Exercise requirements:
Output everything in the listing exactly.

◆ ◆ ◆ ◆ ◆ ◆ ◆

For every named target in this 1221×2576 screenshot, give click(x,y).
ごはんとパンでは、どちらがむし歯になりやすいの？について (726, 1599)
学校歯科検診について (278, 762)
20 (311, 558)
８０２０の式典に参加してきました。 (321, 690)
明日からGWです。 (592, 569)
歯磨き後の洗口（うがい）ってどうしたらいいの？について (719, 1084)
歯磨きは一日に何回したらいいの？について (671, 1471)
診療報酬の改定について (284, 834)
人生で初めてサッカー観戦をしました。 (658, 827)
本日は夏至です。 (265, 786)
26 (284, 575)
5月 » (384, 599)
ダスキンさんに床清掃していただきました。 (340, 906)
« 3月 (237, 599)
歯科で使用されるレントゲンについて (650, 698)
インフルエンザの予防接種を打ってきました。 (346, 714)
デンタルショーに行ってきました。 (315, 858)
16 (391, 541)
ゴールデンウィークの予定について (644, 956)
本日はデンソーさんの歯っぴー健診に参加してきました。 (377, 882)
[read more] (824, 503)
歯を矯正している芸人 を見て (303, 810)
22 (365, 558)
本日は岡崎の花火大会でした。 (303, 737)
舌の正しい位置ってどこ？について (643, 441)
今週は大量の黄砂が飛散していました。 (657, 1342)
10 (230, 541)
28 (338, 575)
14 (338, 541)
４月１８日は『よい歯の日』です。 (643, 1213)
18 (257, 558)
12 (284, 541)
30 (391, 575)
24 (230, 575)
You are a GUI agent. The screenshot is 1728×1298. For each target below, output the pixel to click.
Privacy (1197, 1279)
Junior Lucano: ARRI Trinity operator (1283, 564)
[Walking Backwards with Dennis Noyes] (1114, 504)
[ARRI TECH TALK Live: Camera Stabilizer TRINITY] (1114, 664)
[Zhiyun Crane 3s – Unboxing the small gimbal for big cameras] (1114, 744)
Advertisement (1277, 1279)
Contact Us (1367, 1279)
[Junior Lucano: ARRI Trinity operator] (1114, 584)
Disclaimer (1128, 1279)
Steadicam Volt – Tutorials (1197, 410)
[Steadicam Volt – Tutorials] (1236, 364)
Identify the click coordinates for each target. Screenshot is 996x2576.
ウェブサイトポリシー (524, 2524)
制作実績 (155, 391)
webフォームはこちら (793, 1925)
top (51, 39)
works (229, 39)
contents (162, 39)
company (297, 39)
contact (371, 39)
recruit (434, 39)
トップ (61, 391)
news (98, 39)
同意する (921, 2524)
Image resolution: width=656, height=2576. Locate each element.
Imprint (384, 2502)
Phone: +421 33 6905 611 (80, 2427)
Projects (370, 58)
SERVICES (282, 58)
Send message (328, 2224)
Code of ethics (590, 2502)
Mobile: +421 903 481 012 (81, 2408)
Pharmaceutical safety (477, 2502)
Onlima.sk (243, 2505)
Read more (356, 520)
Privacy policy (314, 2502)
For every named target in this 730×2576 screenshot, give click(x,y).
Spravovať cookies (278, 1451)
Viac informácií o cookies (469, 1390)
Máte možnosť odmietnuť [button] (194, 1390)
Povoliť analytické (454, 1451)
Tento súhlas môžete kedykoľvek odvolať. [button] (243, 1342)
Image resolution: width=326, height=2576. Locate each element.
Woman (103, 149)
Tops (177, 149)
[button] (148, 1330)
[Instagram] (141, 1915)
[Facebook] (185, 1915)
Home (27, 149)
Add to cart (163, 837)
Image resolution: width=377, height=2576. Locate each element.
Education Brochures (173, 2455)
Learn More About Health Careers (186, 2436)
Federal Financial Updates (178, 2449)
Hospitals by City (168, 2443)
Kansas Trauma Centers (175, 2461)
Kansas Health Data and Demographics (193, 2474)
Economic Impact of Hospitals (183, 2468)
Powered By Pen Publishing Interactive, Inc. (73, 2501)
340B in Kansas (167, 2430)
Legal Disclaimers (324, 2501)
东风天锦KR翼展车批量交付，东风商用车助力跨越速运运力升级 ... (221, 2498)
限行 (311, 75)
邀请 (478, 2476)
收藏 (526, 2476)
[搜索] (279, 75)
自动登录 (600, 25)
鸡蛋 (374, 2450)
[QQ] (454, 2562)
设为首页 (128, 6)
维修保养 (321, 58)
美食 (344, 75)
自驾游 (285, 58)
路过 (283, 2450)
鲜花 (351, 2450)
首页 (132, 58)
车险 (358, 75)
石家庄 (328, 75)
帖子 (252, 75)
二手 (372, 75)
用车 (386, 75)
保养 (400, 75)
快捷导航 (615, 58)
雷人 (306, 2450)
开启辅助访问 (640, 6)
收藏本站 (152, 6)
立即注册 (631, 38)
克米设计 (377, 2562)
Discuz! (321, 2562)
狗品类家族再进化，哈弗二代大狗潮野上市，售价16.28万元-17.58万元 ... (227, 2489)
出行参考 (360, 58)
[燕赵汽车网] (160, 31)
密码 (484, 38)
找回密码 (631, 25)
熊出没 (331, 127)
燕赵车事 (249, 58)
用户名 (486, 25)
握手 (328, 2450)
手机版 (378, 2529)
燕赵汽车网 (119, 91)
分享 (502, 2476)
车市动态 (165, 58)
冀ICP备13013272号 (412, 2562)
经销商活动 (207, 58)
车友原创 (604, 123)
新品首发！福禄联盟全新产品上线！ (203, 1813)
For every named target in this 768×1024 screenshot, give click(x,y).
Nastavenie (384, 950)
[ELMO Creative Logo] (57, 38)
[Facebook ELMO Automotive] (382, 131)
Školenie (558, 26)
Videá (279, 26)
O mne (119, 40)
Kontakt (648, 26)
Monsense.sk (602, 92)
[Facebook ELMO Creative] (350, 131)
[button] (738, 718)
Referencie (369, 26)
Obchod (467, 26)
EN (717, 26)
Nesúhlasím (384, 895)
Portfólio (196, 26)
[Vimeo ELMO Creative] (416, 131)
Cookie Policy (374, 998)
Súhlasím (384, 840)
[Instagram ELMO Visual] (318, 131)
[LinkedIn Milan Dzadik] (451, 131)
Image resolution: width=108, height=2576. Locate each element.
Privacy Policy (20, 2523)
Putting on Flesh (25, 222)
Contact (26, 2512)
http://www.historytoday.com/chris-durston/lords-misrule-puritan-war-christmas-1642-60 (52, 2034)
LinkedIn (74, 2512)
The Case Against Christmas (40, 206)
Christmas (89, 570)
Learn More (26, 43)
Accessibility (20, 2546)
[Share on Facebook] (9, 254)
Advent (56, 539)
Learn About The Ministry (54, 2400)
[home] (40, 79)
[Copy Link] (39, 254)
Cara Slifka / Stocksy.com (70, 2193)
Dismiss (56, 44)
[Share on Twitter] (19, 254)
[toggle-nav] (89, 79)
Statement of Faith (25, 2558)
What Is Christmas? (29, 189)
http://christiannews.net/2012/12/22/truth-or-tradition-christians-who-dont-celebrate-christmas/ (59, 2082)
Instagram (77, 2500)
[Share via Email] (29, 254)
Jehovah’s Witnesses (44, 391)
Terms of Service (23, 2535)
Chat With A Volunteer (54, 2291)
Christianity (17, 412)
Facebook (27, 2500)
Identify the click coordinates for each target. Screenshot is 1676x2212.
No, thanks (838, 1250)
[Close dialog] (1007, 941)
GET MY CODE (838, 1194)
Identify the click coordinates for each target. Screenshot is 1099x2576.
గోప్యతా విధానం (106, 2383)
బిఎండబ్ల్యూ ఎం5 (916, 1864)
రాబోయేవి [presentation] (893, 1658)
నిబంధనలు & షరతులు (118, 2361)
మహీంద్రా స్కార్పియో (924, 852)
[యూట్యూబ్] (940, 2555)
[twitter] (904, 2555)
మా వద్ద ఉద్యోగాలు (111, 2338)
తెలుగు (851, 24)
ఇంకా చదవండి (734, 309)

◆ ◆ ◆ ◆ ◆ ◆ ◆

Answer for the task:
For every named target in this 1221×2576 screenshot, give click(x,y).
ごはんとパンでは、どちらがむし歯になりやすいの？について (726, 1599)
学校歯科検診について (278, 762)
20 (311, 558)
８０２０の式典に参加してきました。 (321, 690)
明日からGWです。 (592, 569)
歯磨き後の洗口（うがい）ってどうしたらいいの？について (719, 1084)
歯磨きは一日に何回したらいいの？について (671, 1471)
診療報酬の改定について (284, 834)
人生で初めてサッカー観戦をしました。 (658, 827)
本日は夏至です。 (265, 786)
26 (284, 575)
5月 » (384, 599)
ダスキンさんに床清掃していただきました。 (340, 906)
« 3月 (237, 599)
歯科で使用されるレントゲンについて (650, 698)
インフルエンザの予防接種を打ってきました。 (346, 714)
デンタルショーに行ってきました。 (315, 858)
16 (391, 541)
ゴールデンウィークの予定について (644, 956)
本日はデンソーさんの歯っぴー健診に参加してきました。 (377, 882)
[read more] (824, 503)
歯を矯正している芸人 を見て (303, 810)
22 (365, 558)
本日は岡崎の花火大会でした。 (303, 737)
舌の正しい位置ってどこ？について (643, 441)
今週は大量の黄砂が飛散していました。 (657, 1342)
10 (230, 541)
28 (338, 575)
14 (338, 541)
４月１８日は『よい歯の日』です。 (643, 1213)
18 (257, 558)
12 (284, 541)
30 (391, 575)
24 (230, 575)
You are a GUI agent. The screenshot is 1728×1298. For each target below, output the pixel to click.
Privacy (1197, 1279)
Junior Lucano: ARRI Trinity operator (1283, 564)
[Walking Backwards with Dennis Noyes] (1114, 504)
[ARRI TECH TALK Live: Camera Stabilizer TRINITY] (1114, 664)
[Zhiyun Crane 3s – Unboxing the small gimbal for big cameras] (1114, 744)
Advertisement (1277, 1279)
Contact Us (1367, 1279)
[Junior Lucano: ARRI Trinity operator] (1114, 584)
Disclaimer (1128, 1279)
Steadicam Volt – Tutorials (1197, 410)
[Steadicam Volt – Tutorials] (1236, 364)
Identify the click coordinates for each target. Screenshot is 996x2576.
ウェブサイトポリシー (524, 2524)
制作実績 (155, 391)
webフォームはこちら (793, 1925)
top (51, 39)
works (229, 39)
contents (162, 39)
company (297, 39)
contact (371, 39)
recruit (434, 39)
トップ (61, 391)
news (98, 39)
同意する (921, 2524)
Image resolution: width=656, height=2576. Locate each element.
Imprint (384, 2502)
Phone: +421 33 6905 611 (80, 2427)
Projects (370, 58)
SERVICES (282, 58)
Send message (328, 2224)
Code of ethics (590, 2502)
Mobile: +421 903 481 012 (81, 2408)
Pharmaceutical safety (477, 2502)
Onlima.sk (243, 2505)
Read more (356, 520)
Privacy policy (314, 2502)
For every named target in this 730×2576 screenshot, give click(x,y).
Spravovať cookies (278, 1451)
Viac informácií o cookies (469, 1390)
Máte možnosť odmietnuť [button] (194, 1390)
Povoliť analytické (454, 1451)
Tento súhlas môžete kedykoľvek odvolať. [button] (243, 1342)
Image resolution: width=326, height=2576. Locate each element.
Woman (103, 149)
Tops (177, 149)
[button] (148, 1330)
[Instagram] (141, 1915)
[Facebook] (185, 1915)
Home (27, 149)
Add to cart (163, 837)
Image resolution: width=377, height=2576. Locate each element.
Education Brochures (173, 2455)
Learn More About Health Careers (186, 2436)
Federal Financial Updates (178, 2449)
Hospitals by City (168, 2443)
Kansas Trauma Centers (175, 2461)
Kansas Health Data and Demographics (193, 2474)
Economic Impact of Hospitals (183, 2468)
Powered By Pen Publishing Interactive, Inc. (73, 2501)
340B in Kansas (167, 2430)
Legal Disclaimers (324, 2501)
东风天锦KR翼展车批量交付，东风商用车助力跨越速运运力升级 ... (221, 2498)
限行 (311, 75)
邀请 (478, 2476)
收藏 (526, 2476)
[搜索] (279, 75)
自动登录 (600, 25)
鸡蛋 (374, 2450)
[QQ] (454, 2562)
设为首页 (128, 6)
维修保养 (321, 58)
美食 (344, 75)
自驾游 (285, 58)
路过 (283, 2450)
鲜花 (351, 2450)
首页 (132, 58)
车险 (358, 75)
石家庄 (328, 75)
帖子 (252, 75)
二手 (372, 75)
用车 (386, 75)
保养 (400, 75)
快捷导航 (615, 58)
雷人 (306, 2450)
开启辅助访问 (640, 6)
收藏本站 (152, 6)
立即注册 (631, 38)
克米设计 (377, 2562)
Discuz! (321, 2562)
狗品类家族再进化，哈弗二代大狗潮野上市，售价16.28万元-17.58万元 ... (227, 2489)
出行参考 (360, 58)
[燕赵汽车网] (160, 31)
密码 (484, 38)
找回密码 (631, 25)
熊出没 (331, 127)
燕赵车事 (249, 58)
用户名 (486, 25)
握手 (328, 2450)
手机版 (378, 2529)
燕赵汽车网 (119, 91)
分享 (502, 2476)
车市动态 (165, 58)
冀ICP备13013272号 (412, 2562)
经销商活动 (207, 58)
车友原创 (604, 123)
新品首发！福禄联盟全新产品上线！ (203, 1813)
For every named target in this 768×1024 screenshot, give click(x,y).
Nastavenie (384, 950)
[ELMO Creative Logo] (57, 38)
[Facebook ELMO Automotive] (382, 131)
Školenie (558, 26)
Videá (279, 26)
O mne (119, 40)
Kontakt (648, 26)
Monsense.sk (602, 92)
[Facebook ELMO Creative] (350, 131)
[button] (738, 718)
Referencie (369, 26)
Obchod (467, 26)
EN (717, 26)
Nesúhlasím (384, 895)
Portfólio (196, 26)
[Vimeo ELMO Creative] (416, 131)
Cookie Policy (374, 998)
Súhlasím (384, 840)
[Instagram ELMO Visual] (318, 131)
[LinkedIn Milan Dzadik] (451, 131)
Image resolution: width=108, height=2576. Locate each element.
Privacy Policy (20, 2523)
Putting on Flesh (25, 222)
Contact (26, 2512)
http://www.historytoday.com/chris-durston/lords-misrule-puritan-war-christmas-1642-60 (52, 2034)
LinkedIn (74, 2512)
The Case Against Christmas (40, 206)
Christmas (89, 570)
Learn More (26, 43)
Accessibility (20, 2546)
[Share on Facebook] (9, 254)
Advent (56, 539)
Learn About The Ministry (54, 2400)
[home] (40, 79)
[Copy Link] (39, 254)
Cara Slifka / Stocksy.com (70, 2193)
Dismiss (56, 44)
[Share on Twitter] (19, 254)
[toggle-nav] (89, 79)
Statement of Faith (25, 2558)
What Is Christmas? (29, 189)
http://christiannews.net/2012/12/22/truth-or-tradition-christians-who-dont-celebrate-christmas/ (59, 2082)
Instagram (77, 2500)
[Share via Email] (29, 254)
Jehovah’s Witnesses (44, 391)
Terms of Service (23, 2535)
Chat With A Volunteer (54, 2291)
Christianity (17, 412)
Facebook (27, 2500)
Identify the click coordinates for each target. Screenshot is 1676x2212.
No, thanks (838, 1250)
[Close dialog] (1007, 941)
GET MY CODE (838, 1194)
Identify the click coordinates for each target. Screenshot is 1099x2576.
గోప్యతా విధానం (106, 2383)
బిఎండబ్ల్యూ ఎం5 (916, 1864)
రాబోయేవి [presentation] (893, 1658)
నిబంధనలు & షరతులు (118, 2361)
మహీంద్రా స్కార్పియో (924, 852)
[యూట్యూబ్] (940, 2555)
[twitter] (904, 2555)
మా వద్ద ఉద్యోగాలు (111, 2338)
తెలుగు (851, 24)
ఇంకా చదవండి (734, 309)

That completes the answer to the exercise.